- Sire: Roman Ruler
- Grandsire: Fusaichi Pegasus
- Dam: One Last Salute
- Damsire: Salutely
- Sex: Gelding
- Foaled: February 13, 2007 Maryland
- Died: May 21, 2016 (aged 9) Pimlico Race Course Baltimore, Maryland
- Country: United States
- Colour: Bay
- Breeder: Dark Hollow Farm and William Paca Beatson
- Owner: Lazzinnaro, Louis and Bulger, et al
- Trainer: 1) Richard E. Dutrow Jr. 2) Ronald Moquett 3) Francis P. Campitelli
- Earnings: US$1,385,143

Major wins
- Champagne Stakes (2009)

= Homeboykris =

American-bred Thoroughbred racehorse

Homeboykris (foaled February 13, 2007, died May 21, 2016) was a racehorse bred in Maryland in the United States. A son of Roman Ruler, he was purchased privately by a group headed by restaurateur Louis Lazzinnaro that included Major League Baseball executive and manager Joe Torre and turned over to Richard Dutrow Jr., for training. Lazzinnaro purchased Homeboykris from Brenda Tabraue after he broke his maiden at Calder Race Course. Dutrow is known for conditioning the Dual Classic winner Big Brown.
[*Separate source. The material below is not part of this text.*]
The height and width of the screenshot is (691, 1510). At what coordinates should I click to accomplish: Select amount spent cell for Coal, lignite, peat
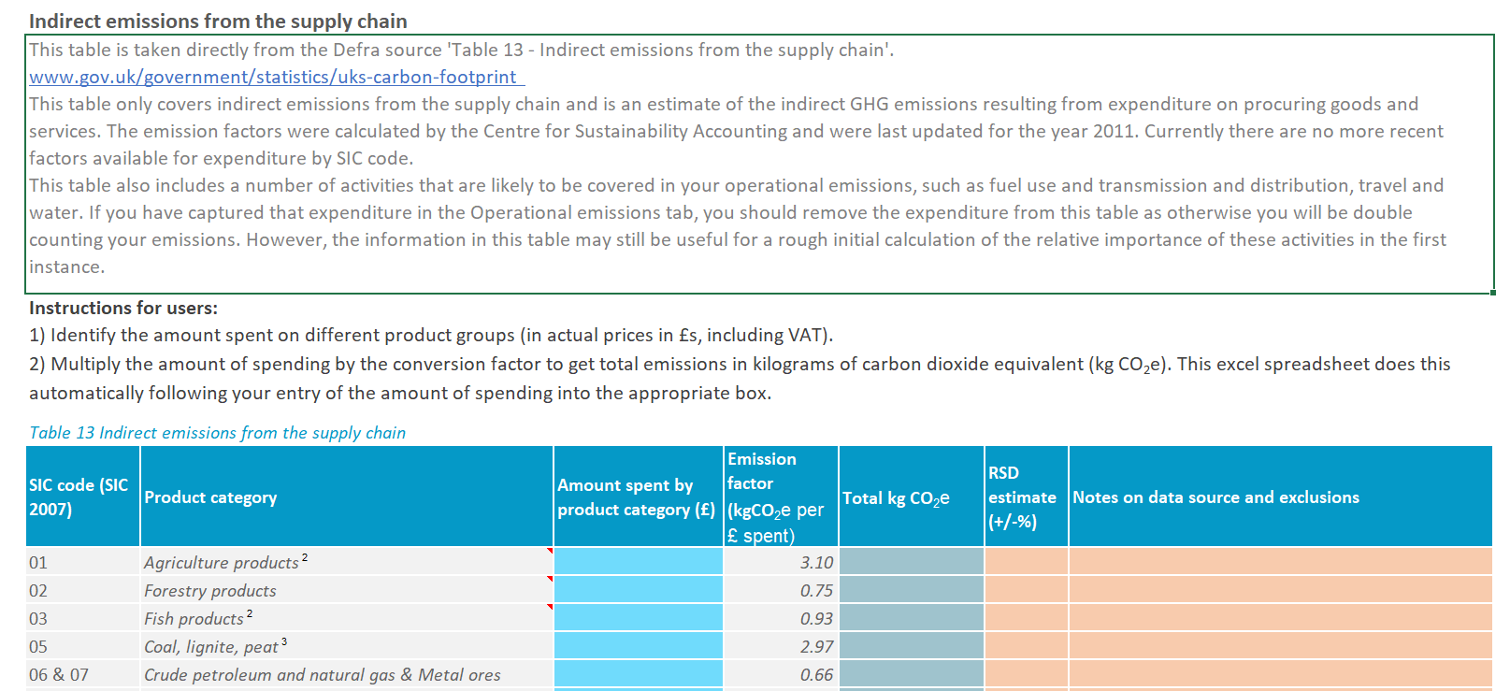[638, 646]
Homeboykris was one of three winners from as many starters out of stakes-place winner One Last Salute, by Salutely. His sire was Roman Ruler, a son of Mr. Prospector. Homeboykris' most important win was the 2009 Grade I Champagne Stakes, which he won by 1 1/2 lengths over Discreetly Mine.

Homeboykris died May 21, 2016, while returning to his barn after winning the first race of the day during the 2016 Preakness Stakes card. According to ESPN, the cause of death may have been cardiovascular complications. It was his 14th win in 63 career starts.

Homeboykris was the first of two horses that died at Pimlico Race Course that day. The second horse, four year-old filly Pramedya, fractured her front left leg in the final turn of the fourth race. She was euthanized on the track. Pramedya's owners also owned 2006 Kentucky Derby winner Barbaro.